## Written tasks
1. In the lit-llama benchmarks thread below, translate this sentence into French: "Hmm, but I don't want to print it here, because then the detokenization would also count as part of the benchmark?"
2. In the lit-llama benchmarks thread below, which Hugging Face dataset is suggested as possibly a good dataset?

— Begin Excerpted passage —

Add lit-llama benchmarks (logits, autoregressive generation, lora fine tuning) #1730

ezyang · 2023-06-12T21:32:19Z

Signed-off-by: Edward Z. Yang ezyang@meta.com

…e tuning) Signed-off-by: Edward Z. Yang <ezyang@meta.com>

msaroufim

Some minor nits otherwise thanks! Let's see how long CI will take now lol

msaroufim · 2023-06-12T21:41:41Z

torchbenchmark/models/lit_llama_lora/__init__.py

+    def train(self):
+        logits = self.model(*self.example_inputs)
+        logits.sum().backward()
+        # meh this sucks


xd, this might be a good dataset https://huggingface.co/datasets/OpenAssistant/oasst1

Even finetuning on two examples of questions you make up might be not bad as a sanity

Will fix this later, I think. Not needed for dynamo benchmarks.

msaroufim · 2023-06-12T21:43:38Z

torchbenchmark/models/lit_llama_generate/__init__.py

+    def eval(self):
+        self.model.eval()
+        with torch.no_grad():
+            y = self.model(*self.example_inputs)


do you mind printing the input prompt and the output, will be nice to do vibe checks later

Hmm, but I don't want to print it here, because then the detokenization would also count as part of the benchmark?

— End Excerpted passage —
— Begin Provided material —

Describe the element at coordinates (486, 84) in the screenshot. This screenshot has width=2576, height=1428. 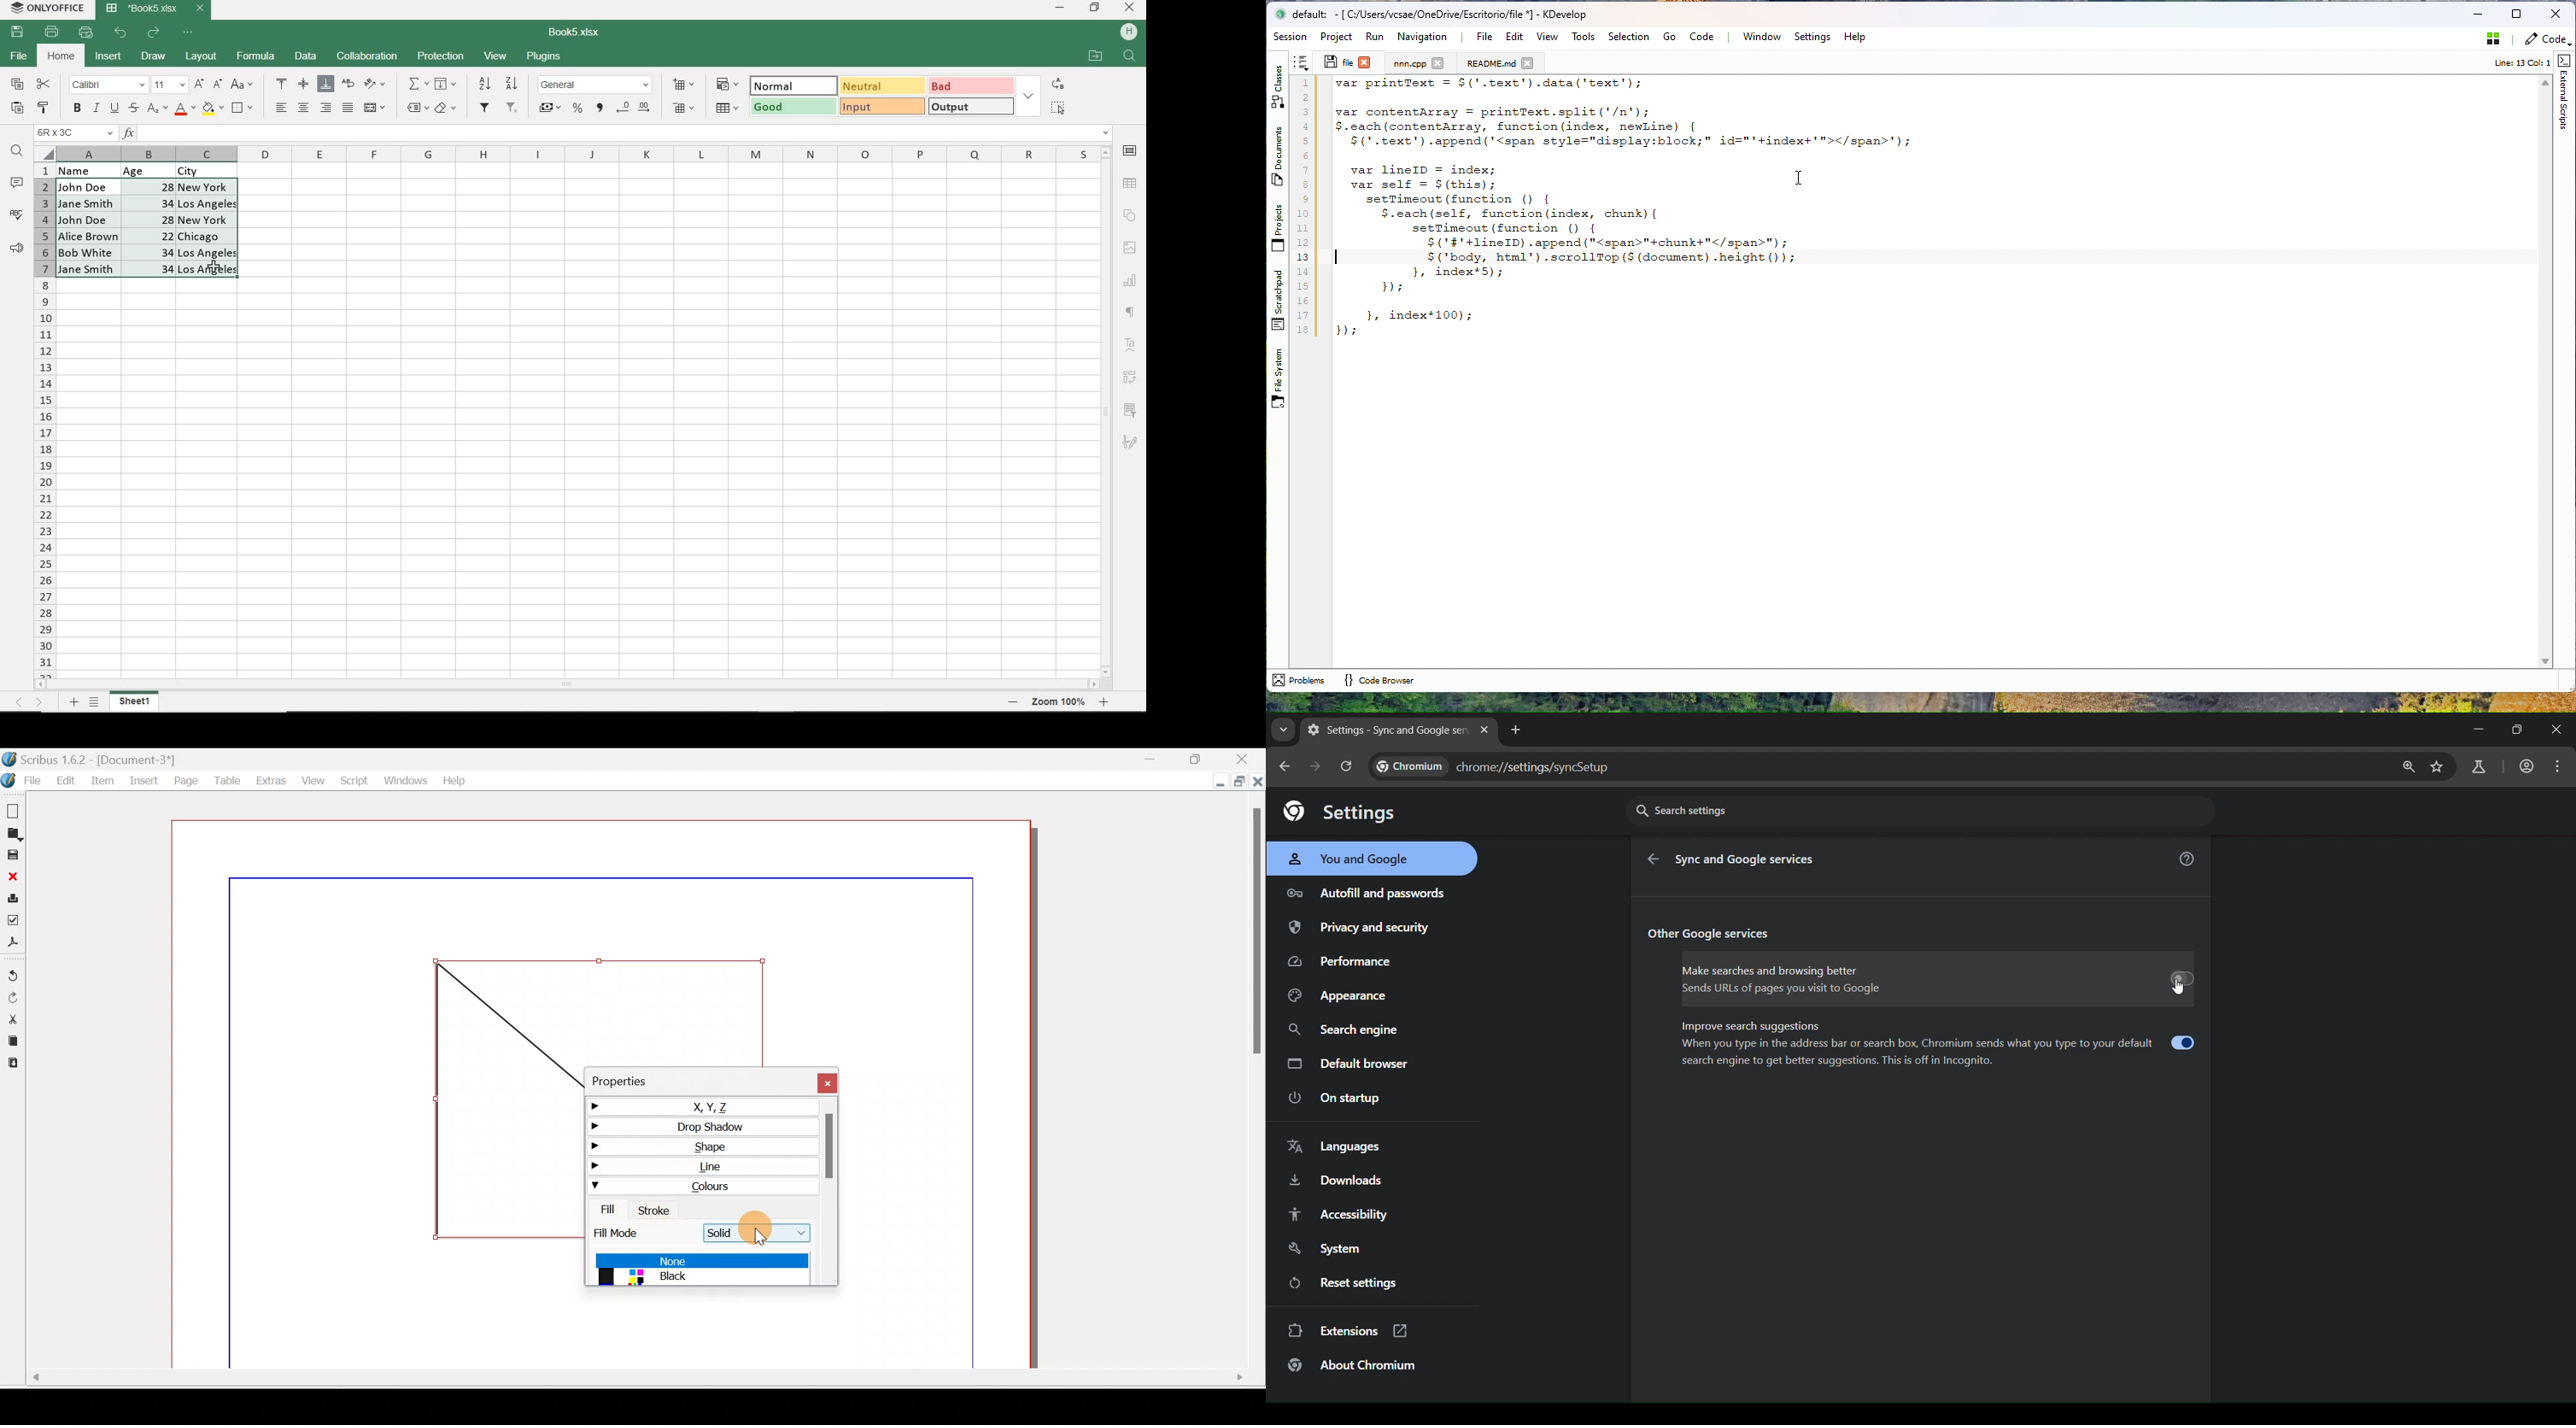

— End Provided material —

## Worked solutions
1. Hmm, mais je ne veux pas l'afficher ici, car alors la détokenisation compterait aussi dans le benchmark ?

2. OpenAssistant/oasst1